キム・ジニョン:キム・ジウン監督の「悪魔を見た」の海外バージョンのポスターだ。今でもたまに見るが、初めて見た時のあのエネルギーが感じられる。本当に効果的な一枚だったと思う。デザインが少し加わってはいるものの、イメージだけで映画の隠れている情報まですべて盛り込んでいる写真だ。また、「悪いやつら」のメインポスターの写真も素晴らしい“一発”だったと思う。

―撮影現場でスチール写真を撮っていると、色んな人の顔色を伺わなければならないと思う。例えば、もし俳優が写真撮影を望まなかったら思う存分にシャッターを押すことができないだろうし、カメラの動線を邪魔しないために制限された場所で撮影現場を撮らなければならないだろう。このような制約はどのように調整しているのか?

キム・ジニョン:撮影現場でスチールカメラマンは、サイドスタッフと思われる。写真はマーケティングにおいて重要な役割を果たすが、映画完成の貢献度においては撮影や照明と同一線上にあるとは考えにくい。まず、この大きな前提を認めないと、自分の作業に有利ではない撮影現場にいつも不満を抱くしかないだろう。俳優や撮影現場のコンディションを考えて顔色を伺わなければならないのは、スチールカメラマンの宿命だ。写真作業で現場の主人公になりたかったら、雑誌のグラビア撮影などに舞台を移さなければならない。でも、制限された環境で映画を代表する、もしくは記憶に残る写真を取り出すことは、他の写真ジャンルでは味わえない魅力があるのも事実だ。映画の現場は一度流れてしまったら、そのシーンやテイクはもう二度と繰り返せない。だから、撮影現場をずっと注視し続けて、俳優やスタッフに信頼を与えながら適切な瞬間に写真を捕捉することが重要だ。

―俳優やスタッフとの関係もとても重要だと思う。

キム・ジニョン:その通りだ。私は良い撮影現場に出会ったら、映画が公開する時にアルバムを作って俳優やスタッフにプレゼントする。俳優にはシャッター音が演技に邪魔になったかもしれないのに、私を配慮してくれたことに対する感謝の気持ちを、スタッフには一緒に苦労したことを思い出として残すために心をこめて渡す。「残るのは写真だけ」という言葉のように、スチールカメラマンが撮影現場で使える最も効果的な武器はカメラだと思う。渡したアルバムと写真は、違う映画の撮影現場で再びその人と会った時に、最も良い繋がりになってくれる。

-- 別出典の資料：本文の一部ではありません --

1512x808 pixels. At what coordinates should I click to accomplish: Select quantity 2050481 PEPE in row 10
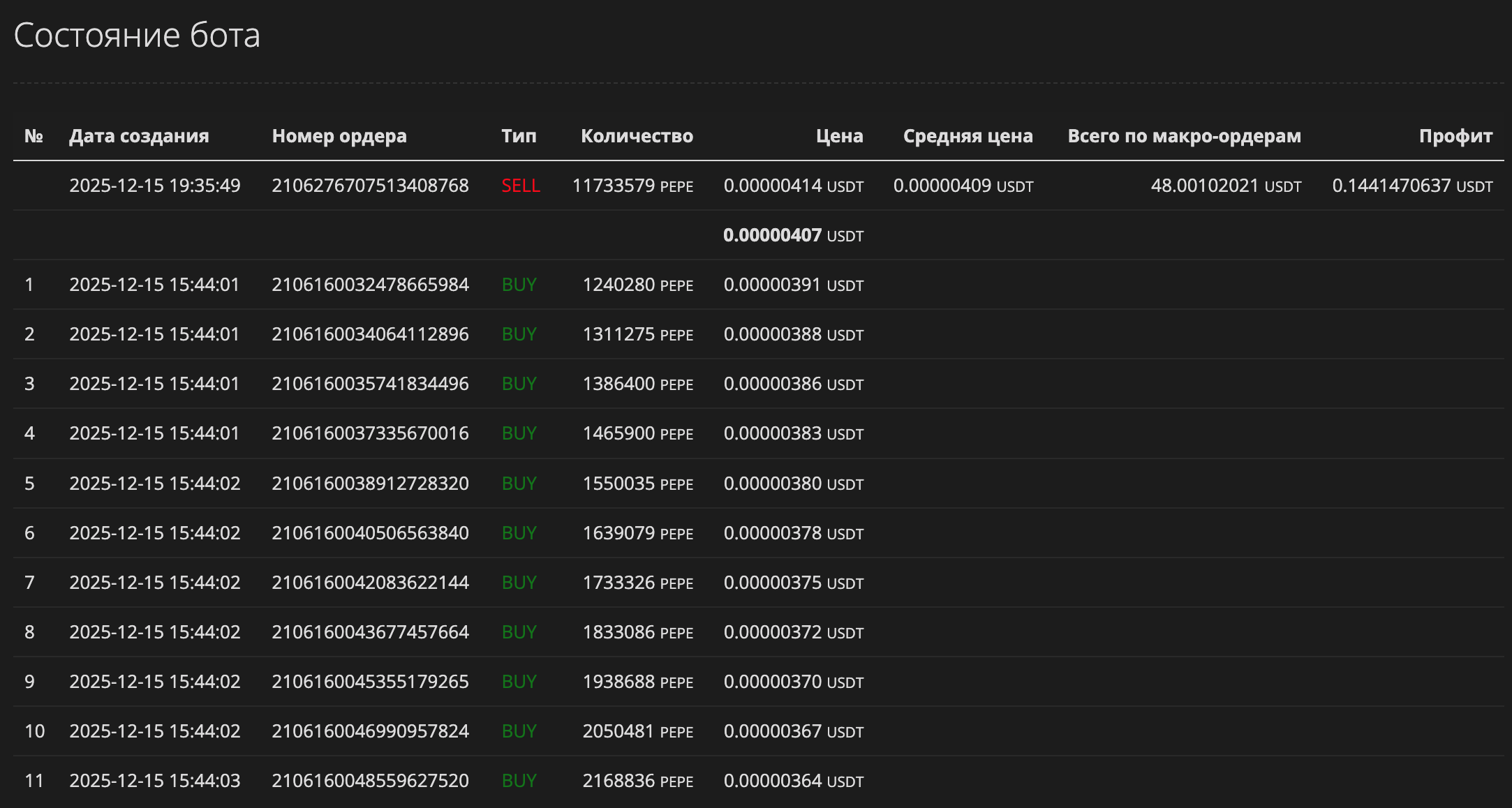tap(637, 731)
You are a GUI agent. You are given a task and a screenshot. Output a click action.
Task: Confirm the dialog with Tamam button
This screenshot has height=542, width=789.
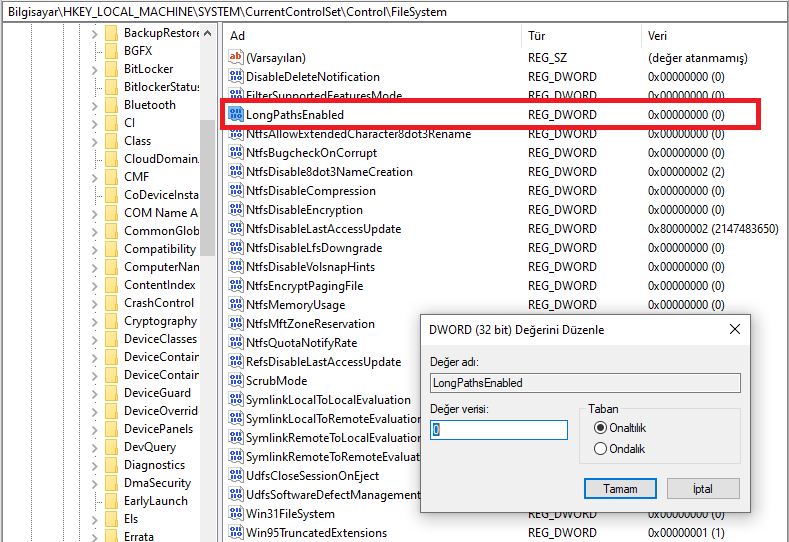point(619,489)
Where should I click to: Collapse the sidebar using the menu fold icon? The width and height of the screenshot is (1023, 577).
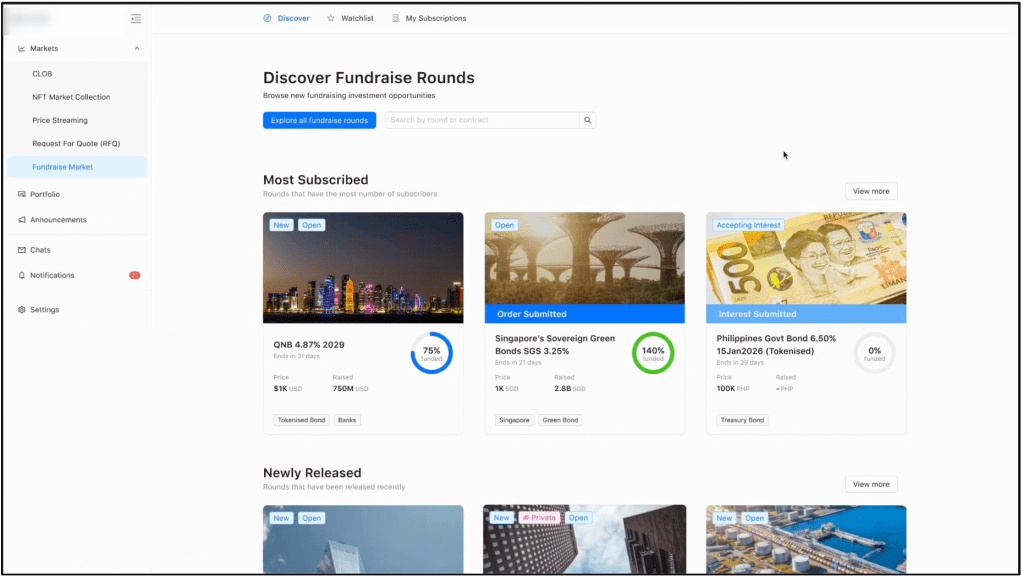[x=136, y=18]
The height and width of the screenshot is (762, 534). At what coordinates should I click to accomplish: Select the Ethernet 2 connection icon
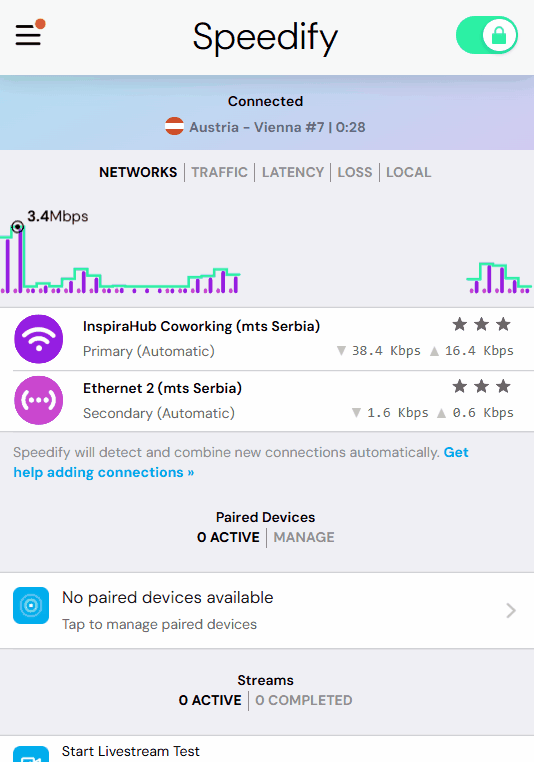(x=39, y=400)
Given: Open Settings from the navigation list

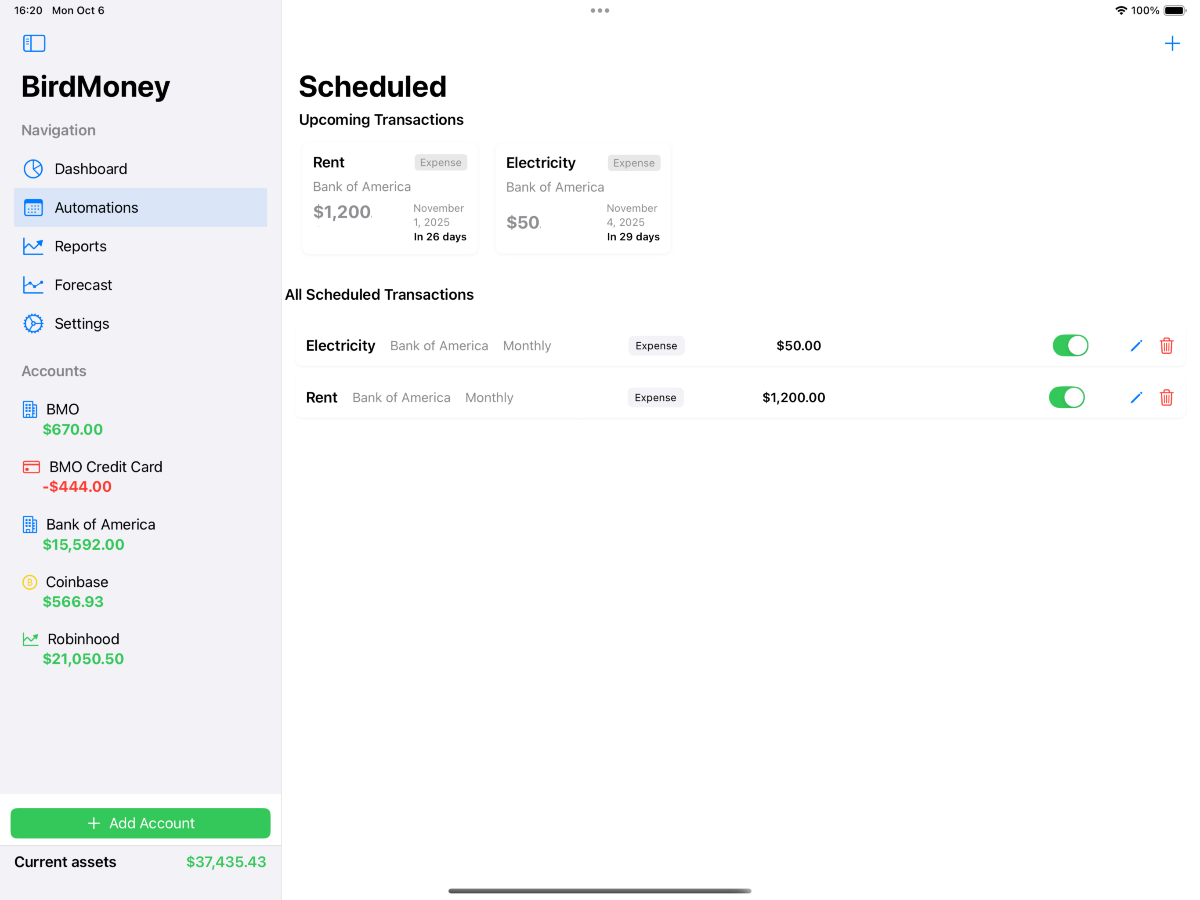Looking at the screenshot, I should [x=81, y=324].
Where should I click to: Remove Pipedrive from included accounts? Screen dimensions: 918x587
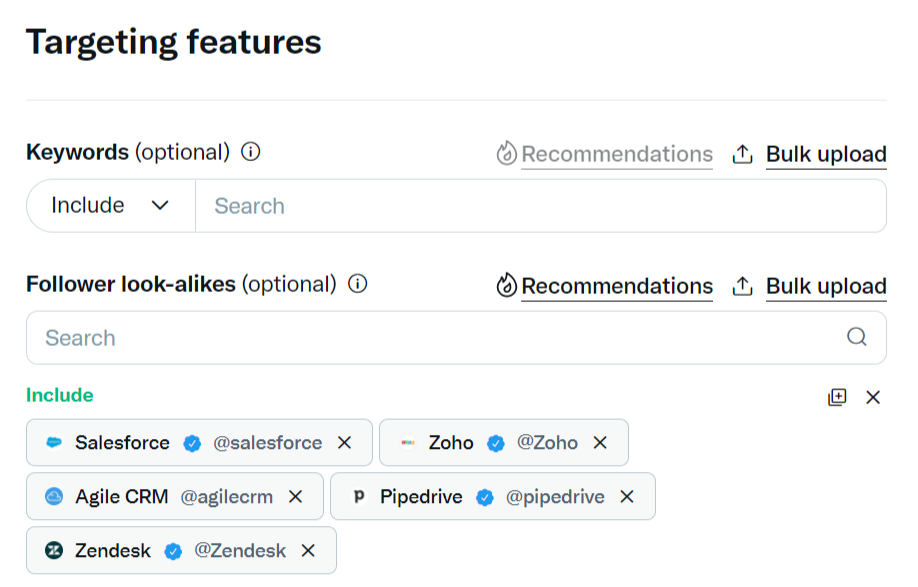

―あるマーケターが「スチール写真はマーケティングの武器だ」と話した。キム・ジニョンが考えるスチール写真とは?

キム・ジニョン:映画はスチール写真の公開と共に始動する。観客はスチール写真を通じて、初めてその映画を認知するので、どんなスチール写真が公開されるかによって映画に対する第一印象が決まると言っても過言ではないだろう。映画のポスターの場合、カン・ヨンホ、イ・ジョンホ、オ・ヒョングン、ユン・ヒョンムンなど専門的に映画のポスターを撮影する写真作家が担当した時代があって、チョ・ソニ、ホン・ジャンヒョン、ポリ、パク・ジヒョクなどファッションをベースにする写真作家がポスターを盛んに撮影した時期もあった。今はいずれも有効な状況である。だが、今は事前にポスターの構成を作って、俳優をスタジオに呼んでポスターを撮影する方法から、俳優が演技を披露している生々しい撮影現場でポスター写真を捕捉する方向に徐々に変わっている。これには技術の発展も一役買っている。以前はカメラのシャッター音のせいで、監督がキューサインやカットサインを送るその瞬間だけシャッターを押すことができた。でも、今は“サウンドブリンプ(Sound Blimp)”というハリウッドで使用されているカメラの防音装置をスチールカメラマンが基本的に持っている。ハリウッドの場合、スチール写真の中から選んでポスター写真にする場合が多く、韓国もそのように変わっていくだろうと期待している。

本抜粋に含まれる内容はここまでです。